» Text segment
______

# How Do I Display My Sticks?



## DerryhickPaddy

Wondering if some members have ideas and/or suggestions on methods of displaying (for sale) walking sticks.

I have looked at a number of websites but haven't come across anything exciting or inspiring.

http://www.derryhicksticks.com


----------



## gdenby

Am I correct that you are looking for suggestions for a website?

If so, notice that auctioneers like Christie's or Sotheby's often present the sticks w. no back ground, or the photo's are made w. studio backgrounds that have few features. This allows the viewer to more easily focus on the piece itself.

Also, feature a "flagship" up front. The luster of that item will add to the desirability of other pieces.


----------



## cobalt

A nicely turned umbrella tye stand makes a nice one if nicely designed it can be used to display 2 layers.

But as you may want just the stick display without any toppers a simple rack would work


----------



## DerryhickPaddy

Thanks to both gdenby and cobalt.

Sorry that my query was less than clear.

I am looking for suggestions for display stands.


----------



## cobalt

Depends how you want the display , how much room you have, is it in a retail outlet .

A simple wall rack could do it with holes cut in it.Simple and cheap to make .Or go to the extreme and get one turned on a centre stand so you can walk round it?


----------



## CAS14

A very large version of an umbrella stand, or a pool cue rack. My list of future projects includes converting an antique brass umbrella stand to a stand for my favorite sticks.


----------



## CAS14

Finally, after 15 months and seven procedures on my right eye, this summer I was cleared for dusty environments.

______

» Dataset content
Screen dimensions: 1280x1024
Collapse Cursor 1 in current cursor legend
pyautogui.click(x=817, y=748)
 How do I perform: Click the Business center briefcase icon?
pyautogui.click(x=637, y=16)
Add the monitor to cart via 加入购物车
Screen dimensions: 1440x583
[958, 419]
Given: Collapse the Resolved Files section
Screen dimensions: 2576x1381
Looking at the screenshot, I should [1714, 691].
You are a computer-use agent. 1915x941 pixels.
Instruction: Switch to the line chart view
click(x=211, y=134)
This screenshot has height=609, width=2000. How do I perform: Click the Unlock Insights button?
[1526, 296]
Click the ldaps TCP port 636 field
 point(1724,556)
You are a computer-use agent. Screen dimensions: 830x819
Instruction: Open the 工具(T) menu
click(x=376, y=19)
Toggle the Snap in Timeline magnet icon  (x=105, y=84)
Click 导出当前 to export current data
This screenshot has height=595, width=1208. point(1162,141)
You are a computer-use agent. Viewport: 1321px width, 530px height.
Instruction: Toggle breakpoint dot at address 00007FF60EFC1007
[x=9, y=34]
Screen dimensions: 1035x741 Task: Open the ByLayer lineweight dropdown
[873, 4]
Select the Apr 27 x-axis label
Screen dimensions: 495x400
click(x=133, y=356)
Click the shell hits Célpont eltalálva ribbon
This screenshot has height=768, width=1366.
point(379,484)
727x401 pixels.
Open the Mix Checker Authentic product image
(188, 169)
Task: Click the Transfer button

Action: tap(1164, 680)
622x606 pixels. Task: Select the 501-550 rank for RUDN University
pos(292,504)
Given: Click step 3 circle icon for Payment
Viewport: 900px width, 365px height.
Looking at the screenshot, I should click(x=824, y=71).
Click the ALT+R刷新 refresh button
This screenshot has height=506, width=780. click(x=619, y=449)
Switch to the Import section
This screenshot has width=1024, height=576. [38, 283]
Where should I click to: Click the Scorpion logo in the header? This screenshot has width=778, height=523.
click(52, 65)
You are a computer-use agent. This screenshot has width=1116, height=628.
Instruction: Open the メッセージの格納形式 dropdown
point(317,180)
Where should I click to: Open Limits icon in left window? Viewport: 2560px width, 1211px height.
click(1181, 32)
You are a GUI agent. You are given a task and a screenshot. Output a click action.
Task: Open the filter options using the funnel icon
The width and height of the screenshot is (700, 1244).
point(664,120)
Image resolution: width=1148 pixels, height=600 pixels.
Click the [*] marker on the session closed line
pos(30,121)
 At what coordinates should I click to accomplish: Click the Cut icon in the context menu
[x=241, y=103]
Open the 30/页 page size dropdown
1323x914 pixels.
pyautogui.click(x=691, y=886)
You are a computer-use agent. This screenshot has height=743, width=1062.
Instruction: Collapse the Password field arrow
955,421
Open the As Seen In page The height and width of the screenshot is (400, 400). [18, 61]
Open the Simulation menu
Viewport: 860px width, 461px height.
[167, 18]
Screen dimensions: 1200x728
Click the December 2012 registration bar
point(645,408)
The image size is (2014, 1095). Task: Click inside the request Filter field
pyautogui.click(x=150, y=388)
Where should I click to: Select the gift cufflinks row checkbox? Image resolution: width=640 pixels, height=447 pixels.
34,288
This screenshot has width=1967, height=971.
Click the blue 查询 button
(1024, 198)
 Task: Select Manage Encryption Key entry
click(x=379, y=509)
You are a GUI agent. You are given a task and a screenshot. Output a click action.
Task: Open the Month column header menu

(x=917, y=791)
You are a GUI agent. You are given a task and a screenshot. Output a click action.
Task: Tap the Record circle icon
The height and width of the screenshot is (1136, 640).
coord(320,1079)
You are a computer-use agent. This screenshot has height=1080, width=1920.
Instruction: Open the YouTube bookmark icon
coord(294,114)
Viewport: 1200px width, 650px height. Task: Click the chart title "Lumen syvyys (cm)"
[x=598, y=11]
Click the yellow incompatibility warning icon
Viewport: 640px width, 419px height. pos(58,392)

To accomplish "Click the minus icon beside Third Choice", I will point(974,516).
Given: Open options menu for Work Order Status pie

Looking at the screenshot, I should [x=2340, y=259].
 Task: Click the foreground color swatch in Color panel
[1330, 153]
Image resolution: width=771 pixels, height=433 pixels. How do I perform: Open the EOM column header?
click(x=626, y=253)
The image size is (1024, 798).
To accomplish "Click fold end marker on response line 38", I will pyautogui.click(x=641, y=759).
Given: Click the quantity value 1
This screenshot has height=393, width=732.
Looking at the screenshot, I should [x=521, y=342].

______

» Set tasks
- 1) In the walking-stick display thread, what does DerryhickPaddy say they are actually looking for after thanking gdenby and cobalt?
- 2) Write the next part of the walking-stick display thread, picking up after its final sentence.

» Answer set
- 1) Suggestions for display stands.

- 2)
I cut templates in pine, and will pay a professional to cut the outlines for two "shelves" for the antique brass umbrella stand I've mentioned. I have purchased another forstner bit for driling the largest holes in the upper shelf. Shelf diameters are approximately 13" and 14".

I will get some scraps to test stains.

In a month, I hope to have completed an attractive stand and display a variety of sticks.


----------



## cobalt

pleased all is well with you

interested in seeing you stand not just finished but in the making, as always downright nosey..lol


----------



## CV3

What a beautiful place you have to work! This is the display rack I use when doing shows. I used small barrel for a while but when they are all bunched up it was hard for people to see the sticks good and the sticks would get bang around with people pulling them out and sticking them back in. the display you show in the picture of you debarking a stick looks like a nice display.


----------



## MJC4

CV3 I like your rack for shows. Can U take it apart for travel? That's the problem with my racks they take up too much space in my little truck.


----------



## CAS14

The pine templates were delivered to the hardwood craftsman & supplier last week. The two "shelves" will rest atop the two obvious circular areas. One of the challenges is that the three legs are not exactly equally spaced, and are not spaced exactly the same at the top and the base. Another problem is that the "circular" shelf supports are not exactly circular. This is an antique with its attendant problems.

The upper shelf will have half a dozen 1 7/8" holes and three or more smaller holes. The lower shelf will probably have small holes with brass caps inserted to contain and support the tips of the sticks. The stain hasn't been selected.

I've thrown some finished sticks and some future sticks in there, just to illustrate the purpose.


----------



## CV3

MJC4 said:


> CV3 I like your rack for shows. Can U take it apart for travel? That's the problem with my racks they take up too much space in my little truck.


I had the same issue Mark. This is what I did to make a stand that would break down into 4 pieces. I made two, each 48 inches wide. Works very well for portability.


----------



## cobalt

A nice solution CAS14

a foldable rack is a nice solution for tansporting.


----------



## CV3

Yes and when that is broken down it does not take up much room at all.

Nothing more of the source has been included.